Von Heyl’s latest exhibition (her third with Corbett vs. Dempsey) is a smoldering, twelve-cut cross-section of what makes her work curiously confounding and at the same time, so eminently satisfying.
It’s been suggested that von Heyl is an artist without a style. Indeed, a viewer enchanted by the frenetic orange-red strokes and Hofmann-esque gray slabs in “Vel” could be forgiven for concluding that the candyland color and still-life imagery in “Bog-Face” belong to wholly separate artists. But the common threads that weave her oeuvre together are best considered in terms of attitude and approach, rather than an aesthetically homogenous end product.

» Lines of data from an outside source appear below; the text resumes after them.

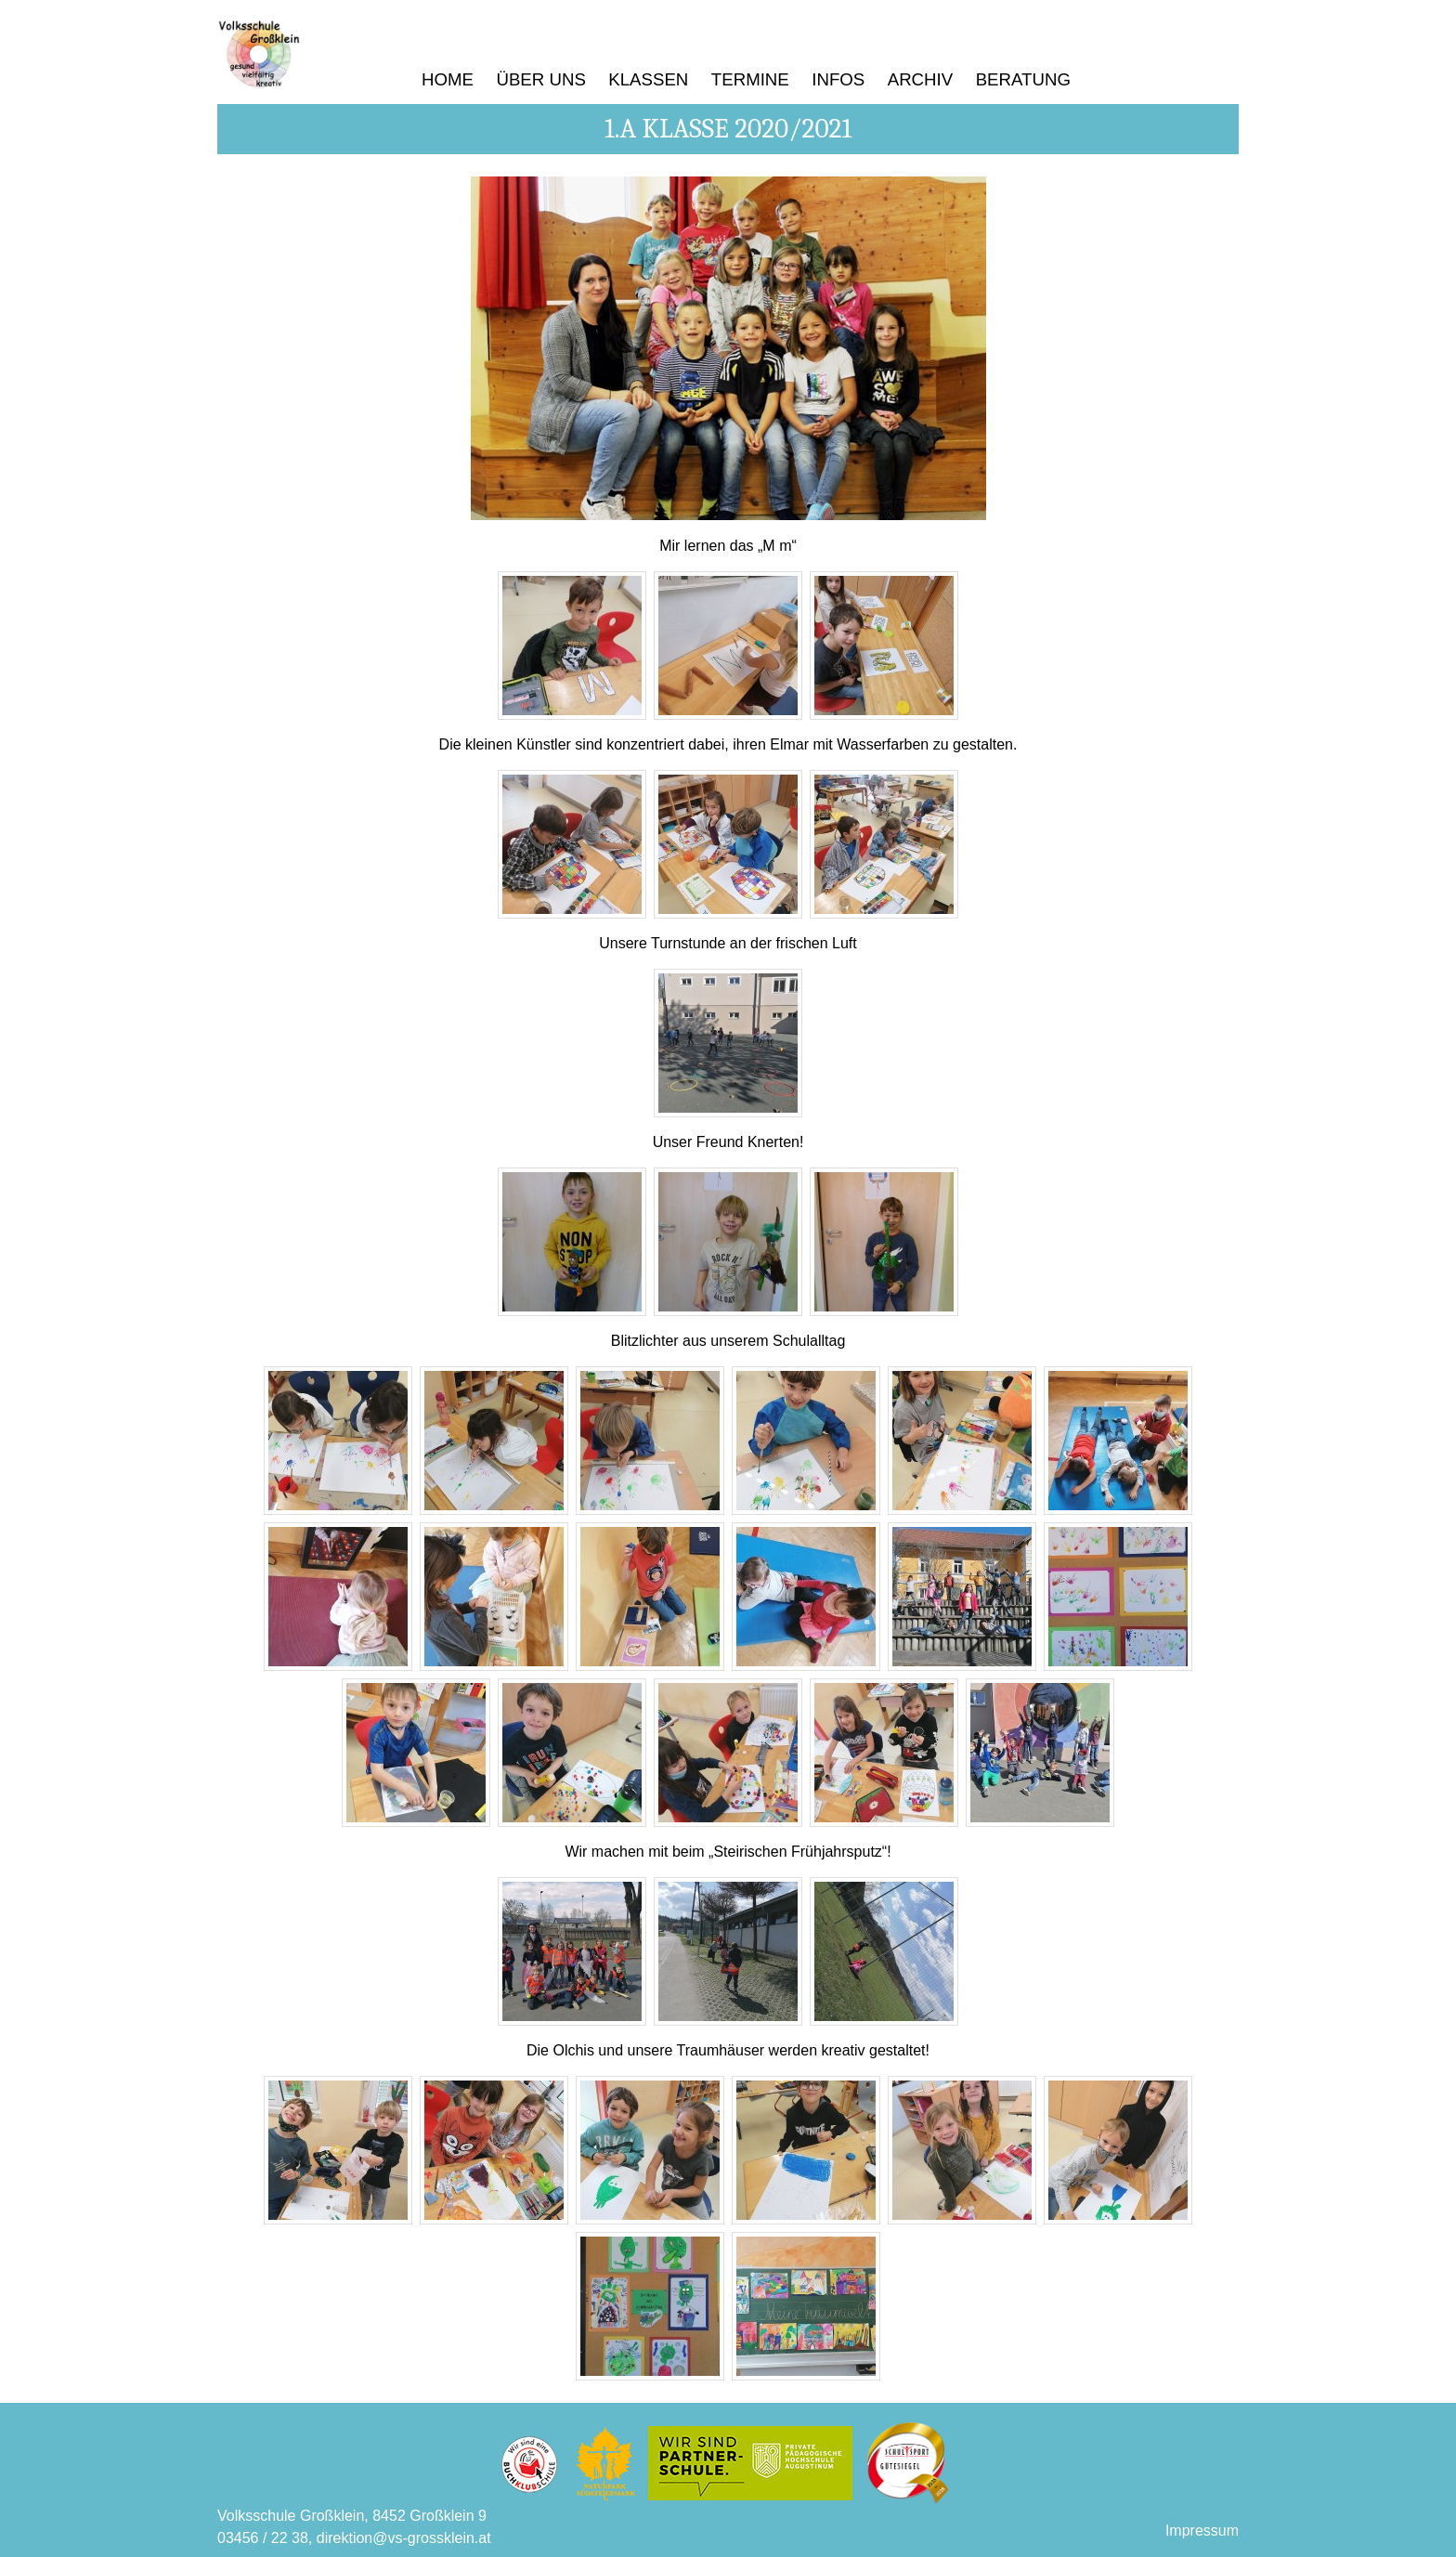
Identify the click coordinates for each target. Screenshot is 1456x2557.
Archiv (921, 79)
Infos (838, 79)
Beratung (1023, 79)
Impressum (1202, 2530)
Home (448, 79)
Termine (750, 79)
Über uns (540, 79)
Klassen (648, 79)
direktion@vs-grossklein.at (404, 2538)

Von Heyl’s work is frequently funny, infused with irony (absent cynicism) and almost always surprising. There’s an everything-and-the-kitchen-sink strategy that freely mixes methods and mediums permeating the paintings on display. It’s an approach that can be traced back to European avant-garde artists such as Asger Jorn, Martin Kippenberger and Sigmar Polke. But in von Heyl’s hands, the results are more playful than political. Ducks, rabbits and disembodied eyes abound.

Charline von Heyl, “New Paintings” installation view/Courtesy Corbett vs. Dempsey
Technically, von Heyl thinks like a printmaker. Despite their diversity, her most commanding compositions and the spaces they create are almost always realized in terms of layering. Case in point: “Don’t Think It Hasn’t Been Lovely Because It Hasn’t Been.” A searing, lemon-yellow synthesis of flatly depicted hands that become abstract marks, the painting is set on top of the remnants of a fundamentally different work. The pentimenti materialize slowly, putting the brakes on a high-key painting that otherwise moves at breakneck speeds.
These rapid shifts and peculiar juxtapositions are ultimately what’s best about von Heyl’s paintings. Their ability to transcend the cultural priorities of the moment (superficiality, momentary pleasure and rapid consumption) while undeniably being a part of the discontinuous zeitgeist that’s given rise to them, is unmatched among her peers. “New Paintings” demands multiple viewings. (Alan Pocaro)
“New Paintings,” through March 13 at Corbett vs. Dempsey, 2156 West Fulton.